Where it gets more into the space of “tradeoffs” is when it’s not clearly a opaque type, like with Decimal. It is a public and documented struct, but who want so see %Decimal{exp: -4, sign: 1, coef: 152345} vs. Decimal.new("15.2345") in the common case – for the uncommon case there’s always inspect(…, structs: false).

  • I think this works well because this is lossless. The information and value behind their evaluated data between both options is the same. There is a 1:1 mapping between all possible value in both forms and the conversion between could be implemented as a pure function.
  • Even with decimal not being an opaque type you’re generally not expected to dig in the individual fields of that struct. The expectation is that you use the Decimal api for any manipulation on a decimal.
  • That kinda boils down to “decimal” being considered a self-sufficient type, a value that’s (usually) not to be subdivided – similar to e.g. MapSet

From the issue @kip linked it seems those bullet points might not apply to how one would interact with a language tag in cldr.

5 Likes

Actually I think those bullet points align quite closely to how I see Cldr.LanguageTag.t.

  • The information conveyed is lossless in the “code” output - and there are 100s of validation tests to ensure that’s guaranteed.
  • I don’t really expect people to be digging into the fields - and the structure has definitely changed over time, but slowly and not frequently
  • It’s a type that is self-sufficient and not expected to be subdivided.

Therefore its more closely aligned to Decimal.t than MapSet.t in my mind,

2 Likes

Not saying this might not be true, but those are the arguments brought up on the github issue. So it might be worth digging into where the mismatch in understanding comes from in this specific case.

Thanks for the additional context. In terms of tradeoffs I definitely lean strongly toward including more information, even the example of Decimal I think I would prefer seeing the struct itself over Decimal.new(...).

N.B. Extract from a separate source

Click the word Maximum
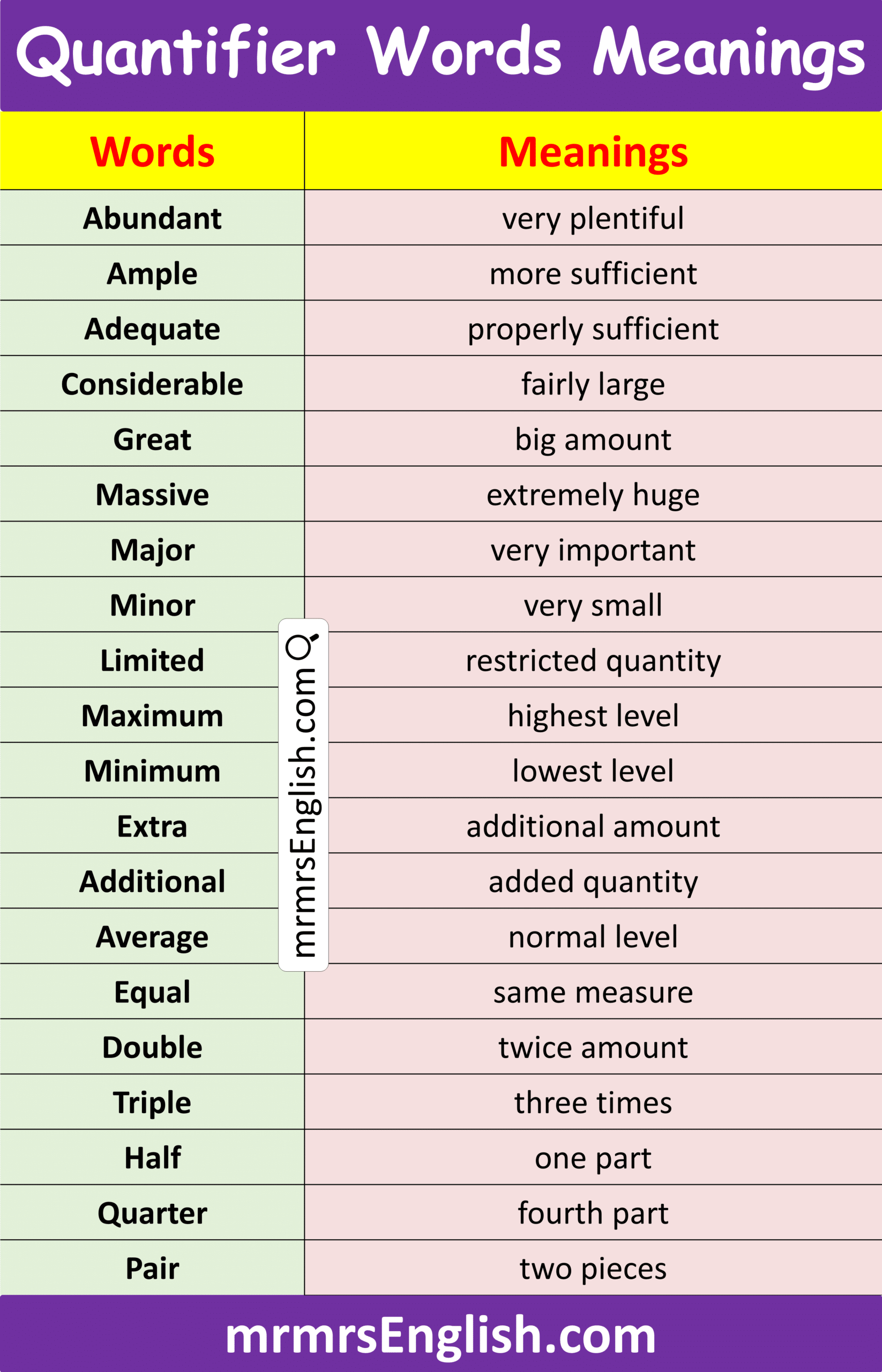Viewport: 882px width, 1372px height. [152, 715]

I haven’t seen as many libraries using opaque types and I think that’s probably a good thing. Using them or not seems to be entirely the discretion of the library’s author, but it seems like the best thing from the user’s point of view is to make public structs as transparent as possible and try to keep implementation details deemed inessential as separate as possible.

1 Like

Date/Time/DateTime have their own rules because they have built-in sigils already imported. If you think about it, stdlib is full of exceptions like that: lists, maps, tuples, calendar types. They all have their own notation: some because they are implemented by the VM, some by sigils, but to the end user, they have their own rules.

So yeah, I’d remove them from the equation.

Usually data structures that are implementing new data types (like Decimal, MapSet, Queue, etc) are opaque, as their goal is to provide the best implementation with certain properties and you are not meant to care or access exactly how that’s done behind the scenes.